BRIEF — In the text on tech leads, copy word for word the passage that begins with "I also believe" and ends with "would fix that.".

───── TEXT

| Tech leads may not make sense for the author and some projects, but they absolutely make sense for other projects. This is why: 1) Development teams have churn, the tech lead onboards new members and gets them aimed(and kept) in the proper direction. 2) The tech leads decides on technology when developer A and developer B are deadlocked over MySQL vs Postgres, or any other stack choice. 3) The tech lead is the one accountable for failures. Once the people above the tech lead have titles like CIO, CTO, CEO and the like - they expect and demand a single point of contact as their visibility into the development process. The tech lead is this person, and should be "professional" enough to interface with the exec-types, as well as have the communication savvy to translate technical issues into management issues. Finally, an example of when a tech lead is wanted: Image your development team is 8 people, working on a full stack web application. Another department wants to use this web application's authentication capabilities in their own project. Do you want that other project's 4 developers talking to every single one of your 8 developers about how that should be done? That's 32 individual conversations, with 32 different ideas and opinions about how to do it. You want their tech lead to talk to your tech lead, and a reasonable decision made and enforced. You don't want 32 meetings with no outcome. The author's experience sounds(at least to me) like small teams and small company structures. While that may work well without a tech lead, once departments and companies become large - positions like tech lead really begin to make sense. edit: added example and hopefully removed typos |
I get the author's premise that capable developers don't necessarily need a lead. However, based on my experience, that is overly optimistic.
I've worked in large organizations for quite a while now and have run in to two specific situations where this mentality just doesn't work: - Need for a tie-breaker. I've been in places where the Sr Devs on different projects/applications (myself as one of them) have all disagreed on the direction to take the roadmap. As a result, we ended up with four separate projects/applications going four separate ways. All because there wasn't one person to get everyone in line. - Need for a tech lead to set the right direction. It's been a while since I have worked with a lot of talented, like-minded people that were all capable of making good technical decisions. For the past ten years, I have seen a huge trend to just finding the lowest cost resources. Granted, it has more to do with my situation, but that just goes to show that the author's position may be valid for him, it definitely does not apply to everyone.
I also believe in the following: - The Mythical Man-Month where the best team structure is similar to an operating room where the surgeon has complete control of everything that happens. He has ultimate accountability and what he says goes. - Also Peopleware where really good people are worth the money. If you don't get really good people, no matter how willing they are, they aren't going to make a solution as clean. And unfortunately, I'm in a world where we have decent developers who are always willing to jump on tasks, but they don't always make the best decisions. A tech lead would fix that.
Anyway, context is everything. What works for some might not work for others.

──────────
───── INFORMATION PROVIDED

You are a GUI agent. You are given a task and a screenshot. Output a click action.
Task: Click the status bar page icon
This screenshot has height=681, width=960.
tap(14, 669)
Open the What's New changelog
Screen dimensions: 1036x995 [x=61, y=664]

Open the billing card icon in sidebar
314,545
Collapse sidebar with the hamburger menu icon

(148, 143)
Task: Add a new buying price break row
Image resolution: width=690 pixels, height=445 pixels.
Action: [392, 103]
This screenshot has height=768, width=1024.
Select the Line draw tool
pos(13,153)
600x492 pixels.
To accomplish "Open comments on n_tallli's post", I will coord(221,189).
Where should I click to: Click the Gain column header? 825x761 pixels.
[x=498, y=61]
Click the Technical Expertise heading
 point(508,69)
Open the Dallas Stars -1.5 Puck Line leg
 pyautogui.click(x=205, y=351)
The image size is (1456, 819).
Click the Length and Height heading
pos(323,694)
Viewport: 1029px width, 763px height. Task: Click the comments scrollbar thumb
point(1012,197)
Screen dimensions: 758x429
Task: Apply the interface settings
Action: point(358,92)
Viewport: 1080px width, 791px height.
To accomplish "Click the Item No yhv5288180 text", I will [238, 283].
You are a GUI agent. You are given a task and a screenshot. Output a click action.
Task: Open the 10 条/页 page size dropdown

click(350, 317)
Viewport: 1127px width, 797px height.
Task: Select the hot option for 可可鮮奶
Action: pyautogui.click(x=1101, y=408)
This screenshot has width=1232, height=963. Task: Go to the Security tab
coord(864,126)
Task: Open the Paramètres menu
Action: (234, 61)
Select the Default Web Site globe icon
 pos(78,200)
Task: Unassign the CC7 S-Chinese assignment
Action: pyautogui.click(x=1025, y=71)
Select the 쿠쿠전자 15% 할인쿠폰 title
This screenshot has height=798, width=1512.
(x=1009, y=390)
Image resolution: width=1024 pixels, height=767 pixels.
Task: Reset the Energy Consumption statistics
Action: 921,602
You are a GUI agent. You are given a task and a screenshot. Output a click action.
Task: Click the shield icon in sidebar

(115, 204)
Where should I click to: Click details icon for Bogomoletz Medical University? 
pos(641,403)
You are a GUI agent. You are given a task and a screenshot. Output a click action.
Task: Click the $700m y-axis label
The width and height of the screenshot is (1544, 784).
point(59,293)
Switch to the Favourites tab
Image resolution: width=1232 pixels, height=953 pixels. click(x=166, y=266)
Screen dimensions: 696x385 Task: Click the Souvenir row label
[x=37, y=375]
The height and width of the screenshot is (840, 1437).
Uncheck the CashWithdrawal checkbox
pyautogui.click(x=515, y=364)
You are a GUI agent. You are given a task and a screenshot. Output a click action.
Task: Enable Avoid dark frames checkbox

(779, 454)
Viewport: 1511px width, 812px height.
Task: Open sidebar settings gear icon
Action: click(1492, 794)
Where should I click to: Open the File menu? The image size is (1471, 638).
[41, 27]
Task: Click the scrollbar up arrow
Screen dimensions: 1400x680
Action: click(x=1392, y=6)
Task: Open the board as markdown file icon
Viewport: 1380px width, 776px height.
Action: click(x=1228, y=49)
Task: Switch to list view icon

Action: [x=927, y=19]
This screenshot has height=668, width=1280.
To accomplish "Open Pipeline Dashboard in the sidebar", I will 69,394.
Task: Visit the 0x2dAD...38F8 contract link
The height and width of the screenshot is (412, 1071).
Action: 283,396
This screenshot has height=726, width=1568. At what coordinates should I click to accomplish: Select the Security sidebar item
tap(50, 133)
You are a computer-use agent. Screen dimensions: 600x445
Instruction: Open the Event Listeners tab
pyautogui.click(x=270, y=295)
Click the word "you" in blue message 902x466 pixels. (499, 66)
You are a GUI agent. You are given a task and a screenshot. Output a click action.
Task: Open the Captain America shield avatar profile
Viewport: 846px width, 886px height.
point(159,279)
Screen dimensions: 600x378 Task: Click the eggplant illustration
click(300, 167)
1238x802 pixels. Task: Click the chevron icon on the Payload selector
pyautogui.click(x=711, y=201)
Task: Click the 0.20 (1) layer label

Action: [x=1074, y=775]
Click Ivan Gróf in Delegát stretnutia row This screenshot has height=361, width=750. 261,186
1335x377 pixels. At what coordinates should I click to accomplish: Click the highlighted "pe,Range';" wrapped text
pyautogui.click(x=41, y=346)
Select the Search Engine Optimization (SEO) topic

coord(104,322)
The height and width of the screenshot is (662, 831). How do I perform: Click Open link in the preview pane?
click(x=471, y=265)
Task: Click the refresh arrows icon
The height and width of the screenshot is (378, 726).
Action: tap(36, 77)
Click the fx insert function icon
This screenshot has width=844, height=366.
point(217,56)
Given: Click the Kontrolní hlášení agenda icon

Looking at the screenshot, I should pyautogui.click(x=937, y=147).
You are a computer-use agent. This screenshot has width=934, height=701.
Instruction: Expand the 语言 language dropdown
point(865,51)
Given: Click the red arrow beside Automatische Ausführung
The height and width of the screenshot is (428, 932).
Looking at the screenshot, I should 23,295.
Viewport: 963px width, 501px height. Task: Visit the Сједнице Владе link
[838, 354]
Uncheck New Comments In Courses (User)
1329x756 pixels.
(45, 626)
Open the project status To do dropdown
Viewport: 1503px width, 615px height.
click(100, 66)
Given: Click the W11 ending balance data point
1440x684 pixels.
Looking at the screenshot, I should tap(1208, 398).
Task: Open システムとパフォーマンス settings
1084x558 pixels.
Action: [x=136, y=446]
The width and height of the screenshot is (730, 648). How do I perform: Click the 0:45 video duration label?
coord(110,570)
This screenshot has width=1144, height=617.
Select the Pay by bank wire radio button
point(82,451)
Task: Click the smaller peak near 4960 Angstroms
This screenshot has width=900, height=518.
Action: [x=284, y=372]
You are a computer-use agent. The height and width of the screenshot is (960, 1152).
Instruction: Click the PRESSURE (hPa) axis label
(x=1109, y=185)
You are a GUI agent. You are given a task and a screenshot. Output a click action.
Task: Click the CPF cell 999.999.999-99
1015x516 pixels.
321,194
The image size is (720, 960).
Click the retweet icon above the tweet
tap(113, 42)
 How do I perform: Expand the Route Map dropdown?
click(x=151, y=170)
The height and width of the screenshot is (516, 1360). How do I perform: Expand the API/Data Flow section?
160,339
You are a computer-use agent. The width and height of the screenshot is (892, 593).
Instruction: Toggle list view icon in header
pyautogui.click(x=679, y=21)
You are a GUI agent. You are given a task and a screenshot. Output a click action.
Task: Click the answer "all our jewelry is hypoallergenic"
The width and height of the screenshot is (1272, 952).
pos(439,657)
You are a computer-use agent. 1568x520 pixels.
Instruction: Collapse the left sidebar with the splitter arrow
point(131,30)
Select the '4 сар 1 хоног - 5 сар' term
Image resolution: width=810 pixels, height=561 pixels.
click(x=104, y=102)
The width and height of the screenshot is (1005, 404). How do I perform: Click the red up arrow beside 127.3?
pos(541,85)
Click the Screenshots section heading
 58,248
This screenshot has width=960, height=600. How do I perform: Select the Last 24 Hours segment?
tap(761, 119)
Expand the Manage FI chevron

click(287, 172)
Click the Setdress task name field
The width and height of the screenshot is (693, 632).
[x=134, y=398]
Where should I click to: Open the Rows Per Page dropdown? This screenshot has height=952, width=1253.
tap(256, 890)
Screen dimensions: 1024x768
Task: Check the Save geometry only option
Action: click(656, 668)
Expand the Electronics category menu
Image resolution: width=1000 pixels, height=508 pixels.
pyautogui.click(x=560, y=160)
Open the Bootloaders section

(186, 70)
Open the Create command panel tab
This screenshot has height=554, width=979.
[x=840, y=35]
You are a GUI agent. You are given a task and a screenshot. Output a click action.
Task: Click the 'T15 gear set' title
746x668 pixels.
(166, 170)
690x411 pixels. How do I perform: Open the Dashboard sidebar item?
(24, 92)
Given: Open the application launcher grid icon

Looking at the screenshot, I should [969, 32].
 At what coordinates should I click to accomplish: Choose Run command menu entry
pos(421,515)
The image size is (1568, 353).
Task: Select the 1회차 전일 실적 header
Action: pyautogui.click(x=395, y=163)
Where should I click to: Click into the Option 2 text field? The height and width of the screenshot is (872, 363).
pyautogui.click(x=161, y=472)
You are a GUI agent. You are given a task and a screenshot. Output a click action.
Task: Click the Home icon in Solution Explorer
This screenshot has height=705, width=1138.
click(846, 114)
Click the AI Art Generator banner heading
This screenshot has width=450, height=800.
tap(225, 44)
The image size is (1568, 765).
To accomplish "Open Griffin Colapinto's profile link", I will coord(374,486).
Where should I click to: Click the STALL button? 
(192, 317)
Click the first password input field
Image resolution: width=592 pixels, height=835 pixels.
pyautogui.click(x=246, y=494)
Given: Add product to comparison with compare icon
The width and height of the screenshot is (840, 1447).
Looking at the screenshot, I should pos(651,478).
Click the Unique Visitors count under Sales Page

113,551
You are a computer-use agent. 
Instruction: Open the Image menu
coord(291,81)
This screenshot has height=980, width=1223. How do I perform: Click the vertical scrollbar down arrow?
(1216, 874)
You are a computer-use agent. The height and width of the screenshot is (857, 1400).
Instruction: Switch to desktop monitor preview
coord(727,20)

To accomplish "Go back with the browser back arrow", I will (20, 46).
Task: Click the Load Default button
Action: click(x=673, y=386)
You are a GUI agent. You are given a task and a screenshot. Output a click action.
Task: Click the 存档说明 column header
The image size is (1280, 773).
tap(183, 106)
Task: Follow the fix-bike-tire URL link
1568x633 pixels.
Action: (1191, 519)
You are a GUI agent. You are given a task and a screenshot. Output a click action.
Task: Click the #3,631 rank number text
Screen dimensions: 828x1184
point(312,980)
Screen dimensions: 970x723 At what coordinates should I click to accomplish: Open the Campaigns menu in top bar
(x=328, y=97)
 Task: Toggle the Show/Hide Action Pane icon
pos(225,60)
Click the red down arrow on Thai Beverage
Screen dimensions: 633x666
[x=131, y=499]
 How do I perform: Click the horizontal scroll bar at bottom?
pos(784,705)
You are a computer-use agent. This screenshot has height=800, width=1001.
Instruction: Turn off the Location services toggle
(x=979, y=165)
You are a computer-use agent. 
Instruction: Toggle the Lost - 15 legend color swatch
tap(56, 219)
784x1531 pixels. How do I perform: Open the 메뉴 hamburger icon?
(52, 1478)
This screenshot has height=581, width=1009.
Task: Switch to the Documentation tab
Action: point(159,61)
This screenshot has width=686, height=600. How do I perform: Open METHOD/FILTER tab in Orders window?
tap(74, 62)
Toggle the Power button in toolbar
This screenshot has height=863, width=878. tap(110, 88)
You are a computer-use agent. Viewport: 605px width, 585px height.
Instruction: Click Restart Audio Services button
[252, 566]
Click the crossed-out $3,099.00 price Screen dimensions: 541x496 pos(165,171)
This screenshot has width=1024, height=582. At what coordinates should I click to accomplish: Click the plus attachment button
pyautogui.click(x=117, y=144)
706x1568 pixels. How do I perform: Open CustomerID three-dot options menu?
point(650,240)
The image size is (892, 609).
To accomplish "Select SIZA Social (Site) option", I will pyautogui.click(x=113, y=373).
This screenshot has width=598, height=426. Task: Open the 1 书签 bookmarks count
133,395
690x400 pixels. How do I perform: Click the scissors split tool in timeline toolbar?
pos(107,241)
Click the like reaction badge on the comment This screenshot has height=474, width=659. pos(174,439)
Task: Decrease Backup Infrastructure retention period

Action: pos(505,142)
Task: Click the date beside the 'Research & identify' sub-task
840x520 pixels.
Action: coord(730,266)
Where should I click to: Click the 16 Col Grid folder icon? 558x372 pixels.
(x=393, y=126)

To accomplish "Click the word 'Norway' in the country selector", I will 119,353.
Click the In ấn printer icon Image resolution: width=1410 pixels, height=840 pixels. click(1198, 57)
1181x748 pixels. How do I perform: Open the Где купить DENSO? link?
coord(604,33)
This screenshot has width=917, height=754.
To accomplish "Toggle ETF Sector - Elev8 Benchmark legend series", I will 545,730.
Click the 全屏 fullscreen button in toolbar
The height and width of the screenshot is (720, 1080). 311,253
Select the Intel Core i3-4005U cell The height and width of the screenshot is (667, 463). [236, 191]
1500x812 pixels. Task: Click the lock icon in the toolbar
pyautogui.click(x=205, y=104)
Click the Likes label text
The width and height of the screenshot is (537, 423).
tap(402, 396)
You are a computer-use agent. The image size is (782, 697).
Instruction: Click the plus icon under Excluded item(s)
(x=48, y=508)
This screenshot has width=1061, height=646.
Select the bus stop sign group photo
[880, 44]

──────────

SOLUTION BELOW —
I also believe in the following: - The Mythical Man-Month where the best team structure is similar to an operating room where the surgeon has complete control of everything that happens. He has ultimate accountability and what he says goes. - Also Peopleware where really good people are worth the money. If you don't get really good people, no matter how willing they are, they aren't going to make a solution as clean. And unfortunately, I'm in a world where we have decent developers who are always willing to jump on tasks, but they don't always make the best decisions. A tech lead would fix that.